45. 'Want To Want Me' by Jason Derulo - I though we were already done with Jason Derulo singles - don't we get a break of a year or something to recuperate - after songs like 'Wiggle' or 'Trumpets', it'd be good for all of our sanities. Well, Derulo's not waiting around because he's got a new single from another upcoming album... and honestly, it's not bad. A lot of critics expected Derulo to move more in the direction of slicker, more sexual R&B like Trey Songz, but with 'Want To Want Me' he pivots back towards to electro-pop, and he manages to bring along a pretty damn tight bass and percussion line, which is a huge plus. Hell, even the lyrics avoid more of Derulo's characteristic terrible lines and instead stick with a pretty basic drive for anticipating hot steamy sex. I just wish Derulo was a more impressive vocalist - his falsetto is a wince-inducing squawk, and while he piles on overdubs, he still doesn't bring a lot of emotional presence and drive to the song.

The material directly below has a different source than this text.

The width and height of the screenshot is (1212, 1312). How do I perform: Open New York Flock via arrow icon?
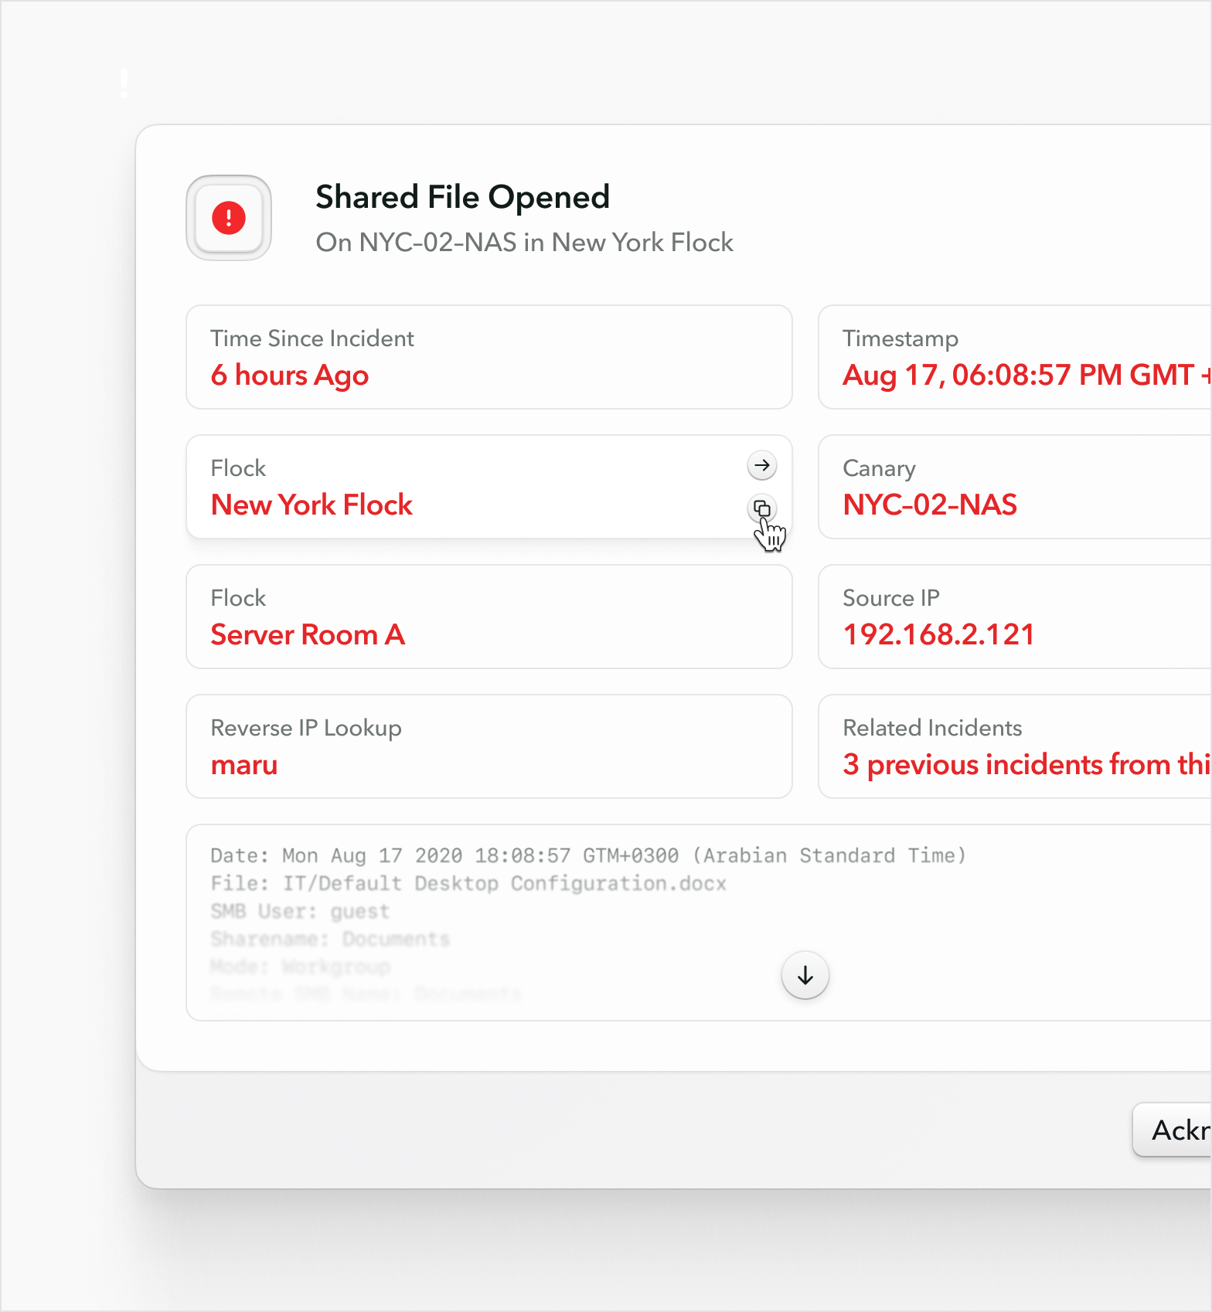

Instead, I'm left in the same state I was when I heard 'The Other Side', just kind of ambivalent. Damn good bass line, though.

31. 'Believe' by Mumford & Sons - most critics tend to give Mumford & Sons a lot of grief for their overwrought pretensions towards folk rock that lack in grit and texture, to say nothing of lyrics that really stick the landing. And on some level, the band can be a little insufferable, especially considering they're plainly taking it all very seriously, but at their best, they can write grooves and melodies that are pretty damn impressive and propulsive. So when I heard the band was dropping a new single for an upcoming album, I was curious to hear where they'd take their sound - and they certainly found a new sound, and it's not folk rock at all. Ditching the banjo, Mumford & Sons have gone electric - and as such have found a sound somewhere between The National, Imagine Dragons, and mid-period Coldplay. So why the hell am I so underwhelmed? Well, maybe it's because the song takes until after the second chorus to kick the guitar into its snarl, with only percussion and a pretty minimal bass line to drive the groove. Maybe it's because the guitars are placed too far back in the mix to bring fire to match the drums, or the washed out guitar that provides the faintest hint of background texture, or the fact that lead singer Marcus Mumford doesn't actually spit fire and power in his delivery. For once, I actually do like the lyrics - a crisis of faith in a relationship - but it's nowhere near as visceral as gripping as it should be. And if this is where Mumford & Sons are taking their sound... well, I might have reason to be concerned about that next album. Yikes.

So that was our week, and overall, for the most part the surprises turned out pretty well. Not all of them: 'Games' by Luke Bryan easily snags Worst of the Week for being a total mess, and I'm giving Dishonourable Mention to 'Believe' by Mumford & Sons for being a lead-off single with no real propulsive energy, which is inexcusable if they're going electric and were at their best with killer grooves. But for best of the week... yeah, Honourable Mention will go Tim McGraw & Catherine Dunn's 'Diamond Rings & Old Barstools', which leaves 'Bills' by LunchMoney Lewis to snag the top spot. Hope to hear more from the guy, and if the charts behave, he could end up having a very good spring and summer!


  1. I'm shocked you didn't comment on Geronimo entering Top 50

    1. Most of the reason that got the jump up was because an album it was featured on dropped, but yeah.

    2. I actually did not know this, thank you.